Separatists, Puritans, and others who lay beyond the pale of the established Church enjoyed relative religious freedom during the Civil Wars and the interregnum. The interregnum was the period between monarchs (1649–60) after the well-attended public beheading of Charles I for treason and before his son, Charles II (1630–85), was brought from exile to be crowned in London. Political, religious, and social control was held by their dominance in Parliament and supported by military force. Transgressions such as drunkenness or prostitution were severely punished by incarceration or humiliating public display, during which the offender was ridiculed and pelted with rotten food (or worse) by passersby. Public executions by beheading or hanging for the most serious crimes were common. Reenactments of the beheading of Charles I were also frequently staged for the populace to remind everyone of the evils of the monarchy and to deter any support for Royalists who might attempt to restore the monarchy.

This situation was virtually reversed when Charles II assumed the throne in 1660, ushering in a period known as the English Restoration, referring to the restoration of the monarchy. Religious nonconformists of all kinds under the Restoration were prohibited from preaching publicly by a series of repressive acts known as the Clarendon Code, the first of which was passed in 1661. Bunyan, who refused to stop preaching, was arrested early that year and sent to the county jail, where he remained until 1672, when he was granted a royal pardon as part of a broad but temporary relaxation of the Penal Laws. He returned to his congregation and continued to preach and publish but was arrested again in 1675 following a reversal of royal policy toward nonconformists. Bunyan spent a further six months (December 1676–June 1677) in jail at Bedford before he was released through the help of patrons (notably the well-connected William Kiffin) in the English nobility, having spent 12 years altogether in prison. During this long imprisonment, he penned several religious works, of which The Pilgrim's Progress is by far the best known today.

The publication of Part 1 of The Pilgrim's Progress in 1678 was an instant success, sparking various imitators and unofficial sequels before the release of Part 2 in 1684. The Pilgrim's Progress is not the only religious commentary of Bunyan's time to gain popularity. Contemporary Englishman John Milton (1608–74) published his epic poem Paradise Lost in 1667, followed by Paradise Regained and Sampson Agonistes, which were published together in one book in 1671. These later works were more didactic than the vivid description of Satan's rebellion against God in Paradise Lost. Nonetheless, Milton, an outspoken Presbyterian and well-educated critic of "state sanctioned religion," is credited with managing to convey "a Christian idea of heroism."

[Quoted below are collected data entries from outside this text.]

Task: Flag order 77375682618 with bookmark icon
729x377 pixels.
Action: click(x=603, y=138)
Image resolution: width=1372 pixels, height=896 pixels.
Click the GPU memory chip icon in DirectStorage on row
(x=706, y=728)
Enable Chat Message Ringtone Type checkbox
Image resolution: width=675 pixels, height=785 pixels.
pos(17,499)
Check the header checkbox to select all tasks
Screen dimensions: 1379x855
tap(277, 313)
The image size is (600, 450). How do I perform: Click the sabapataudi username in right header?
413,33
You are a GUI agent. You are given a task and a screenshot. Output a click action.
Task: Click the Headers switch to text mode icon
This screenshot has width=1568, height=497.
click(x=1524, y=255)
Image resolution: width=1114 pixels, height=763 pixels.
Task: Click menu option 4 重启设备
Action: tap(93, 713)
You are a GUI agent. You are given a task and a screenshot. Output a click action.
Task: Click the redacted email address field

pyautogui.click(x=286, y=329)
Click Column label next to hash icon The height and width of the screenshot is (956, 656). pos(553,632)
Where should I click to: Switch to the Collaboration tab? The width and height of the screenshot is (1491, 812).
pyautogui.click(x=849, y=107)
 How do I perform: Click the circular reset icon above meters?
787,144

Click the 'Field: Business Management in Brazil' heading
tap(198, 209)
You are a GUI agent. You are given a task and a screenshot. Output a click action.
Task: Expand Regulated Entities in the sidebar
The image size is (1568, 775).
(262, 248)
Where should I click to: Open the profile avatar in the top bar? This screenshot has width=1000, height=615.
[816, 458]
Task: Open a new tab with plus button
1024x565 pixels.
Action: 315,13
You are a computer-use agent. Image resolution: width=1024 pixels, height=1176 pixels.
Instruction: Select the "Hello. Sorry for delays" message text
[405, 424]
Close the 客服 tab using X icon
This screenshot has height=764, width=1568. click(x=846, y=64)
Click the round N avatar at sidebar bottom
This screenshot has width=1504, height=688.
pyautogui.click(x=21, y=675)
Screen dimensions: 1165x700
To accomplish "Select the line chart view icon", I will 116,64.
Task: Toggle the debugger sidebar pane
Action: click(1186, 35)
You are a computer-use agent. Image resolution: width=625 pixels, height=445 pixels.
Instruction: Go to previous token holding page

With the accession of the Catholic James II (1633–1701) to the British throne in 1685, the country seemed poised for a revival and expansion of the religious tolerance briefly tested in the 1670s. James's initiatives—which benefited nonconformists as well as Catholics—were ultimately thwarted by the Glorious Revolution (1688–89). This transition was brought about by the deposition of James II and the installation of his daughter Mary II (1662–94), who ruled from 1689 to 1694 with her husband, the Dutch Prince of Orange, William III (1650–1702). Although Protestants, the joint monarchs attempted a unification between Catholics and Protestants, but the compromise left Dissenters banned from holding any government office or sitting in Parliament.

Bunyan, who died on August 31, 1688, did not live to see that devastating reversal. A few years after his death, Bunyan's known works were republished in folio. This paved the way for numerous translations, modernizations, and retellings—not to mention a few frauds and forgeries, such as the spurious "Part 3," which was included in editions of Bunyan's famous allegory for many years. The Pilgrim's Progress is his lasting contribution to English literature. Through the 19th century, it was found, next to the Bible, in every English home. Many American frontier households also contained a copy of Bunyan's book alongside the Bible and the works of English playwright William Shakespeare (1564–1616). Children memorized and recited passages from these books for guests and family members well into the early 1900s.